> _TASK DIRECTIONS_
Reproduce, exactly and in full, the records that follow, minus any pictures.

(Collected data entries)
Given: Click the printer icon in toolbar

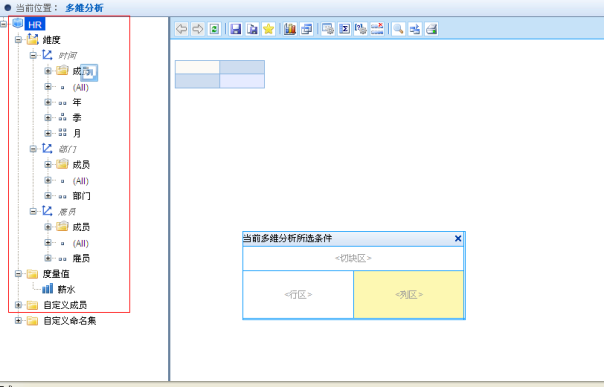Looking at the screenshot, I should point(431,29).
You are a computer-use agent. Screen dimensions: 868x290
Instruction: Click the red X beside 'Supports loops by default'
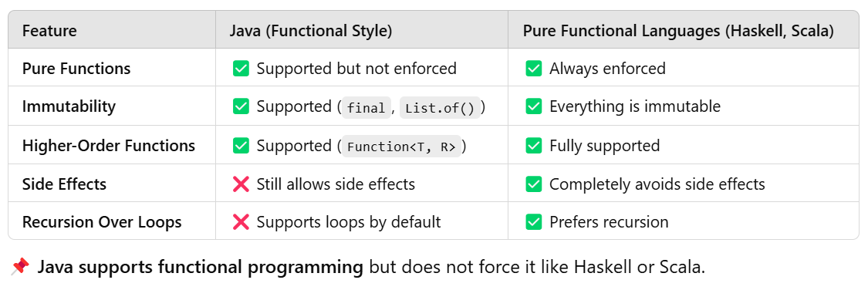pyautogui.click(x=241, y=222)
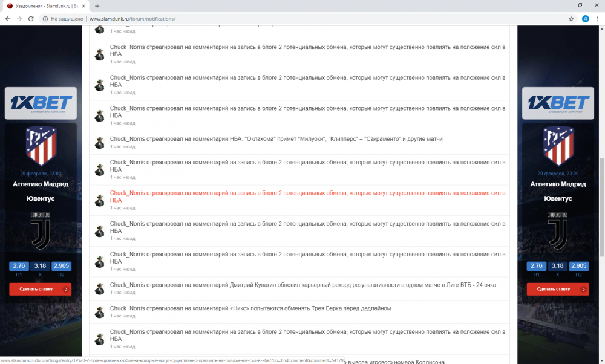
Task: Select the 2.76 П1 odds in right banner
Action: click(536, 265)
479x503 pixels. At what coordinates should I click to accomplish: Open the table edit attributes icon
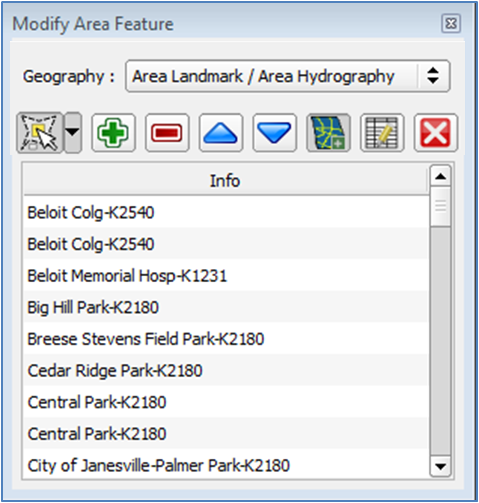click(382, 133)
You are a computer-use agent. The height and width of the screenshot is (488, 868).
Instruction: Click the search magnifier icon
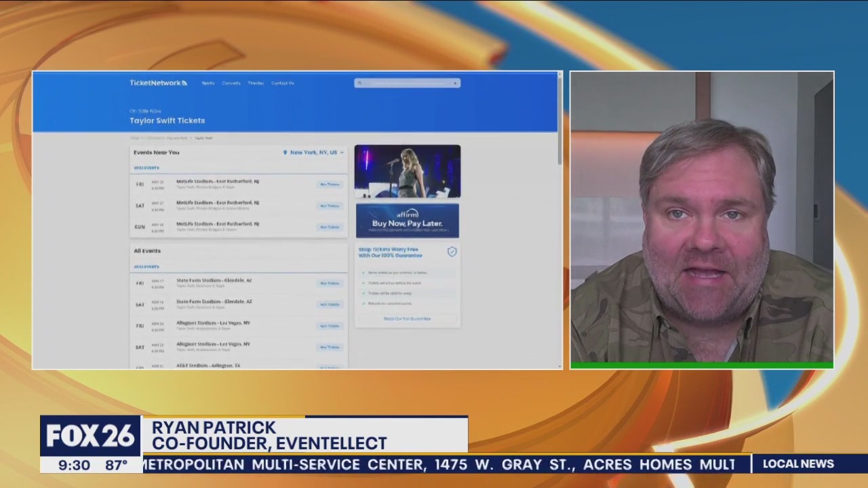pos(359,83)
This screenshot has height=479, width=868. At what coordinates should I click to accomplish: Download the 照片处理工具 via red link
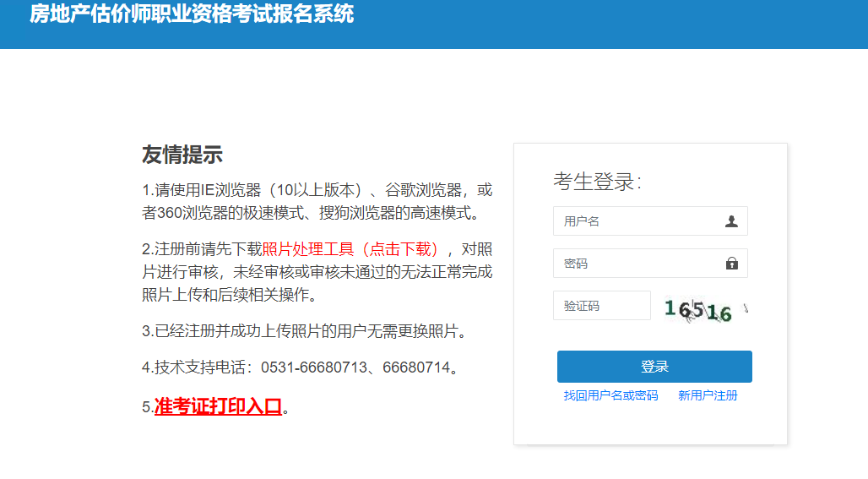(350, 248)
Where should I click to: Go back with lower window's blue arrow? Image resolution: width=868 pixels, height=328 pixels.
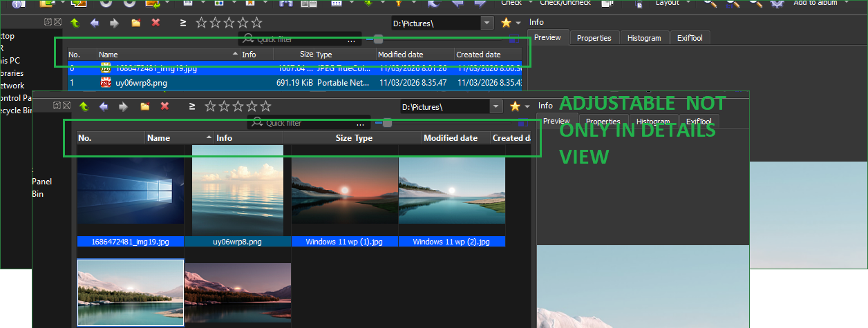(104, 106)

> _TASK RESPONSE_
Given: Click the printer icon in toolbar

Looking at the screenshot, I should point(431,29).
You are a computer-use agent. Screen dimensions: 868x290
Instruction: Click the red X beside 'Supports loops by default'
pyautogui.click(x=241, y=222)
Task: Select the 2.76 П1 odds in right banner
Action: click(536, 265)
479x503 pixels. At what coordinates should I click to accomplish: Open the table edit attributes icon
click(382, 133)
You are a computer-use agent. The height and width of the screenshot is (488, 868).
Instruction: Click the search magnifier icon
pos(359,83)
This screenshot has height=479, width=868. At what coordinates should I click to accomplish: Download the 照片处理工具 via red link
(350, 248)
Where should I click to: Go back with lower window's blue arrow? Image resolution: width=868 pixels, height=328 pixels.
(104, 106)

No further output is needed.